On 13 Jan 2006, at 16:46, Curt Sampson wrote:
> I should mention, as I forgot to earlier, that these were compressed
> with gzip at the default compression level. Just for a quick
> comparison,
> if anybody's curious, bzip2 -9 gives:
Ah good!
So - a workaround to reduce the "UTF-8 tax" is by using a slow and
resource intensive compression scheme like bzip2 -9 compression. That
MAY be appropriate in some situations - but - note - is getting us
into a tradeoff with cpu-burden at the SERVER end. Very relevant if
one's server is already stretched.
Is there a mod_bzip yet?

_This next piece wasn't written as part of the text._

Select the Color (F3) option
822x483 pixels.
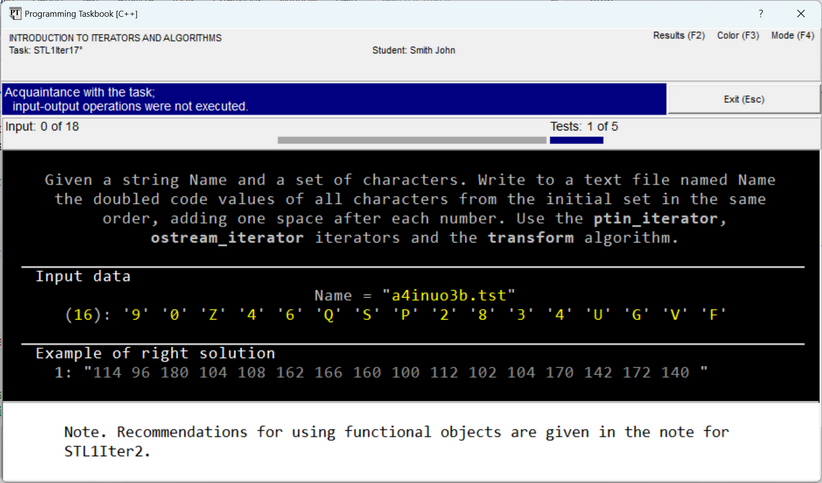(737, 36)
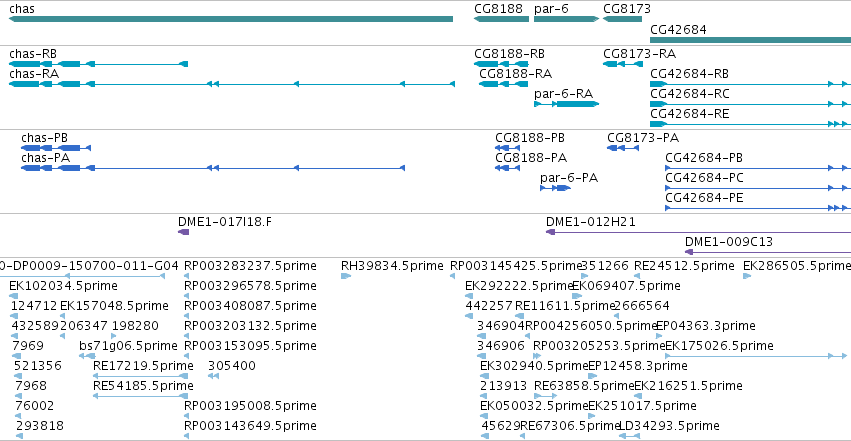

Or does one have to do it in one's output
layer.... I note that bzip support has to be compiled in to php
especially.
> I think that this pretty much explodes any arguments about UTF-8
> versus
> EUC-JP if your main concern is data size; what do you do in terms of
> compression makes much, much more difference
Actually, what your figures suggest is that if you wish to avoid the
7 to 8% UTF-8 tax and cut it so something smaller, you HAVE TO use a
cpu intensive compression like bzip2 -9 rather than the standard
gzip. (Which rules out all those older browser which can't handle .bz
files.
Worth knowing, certainly - but hardly a glowing endorsement of UTF-8.
Nick
Received on Fri Jan 13 10:20:46 2006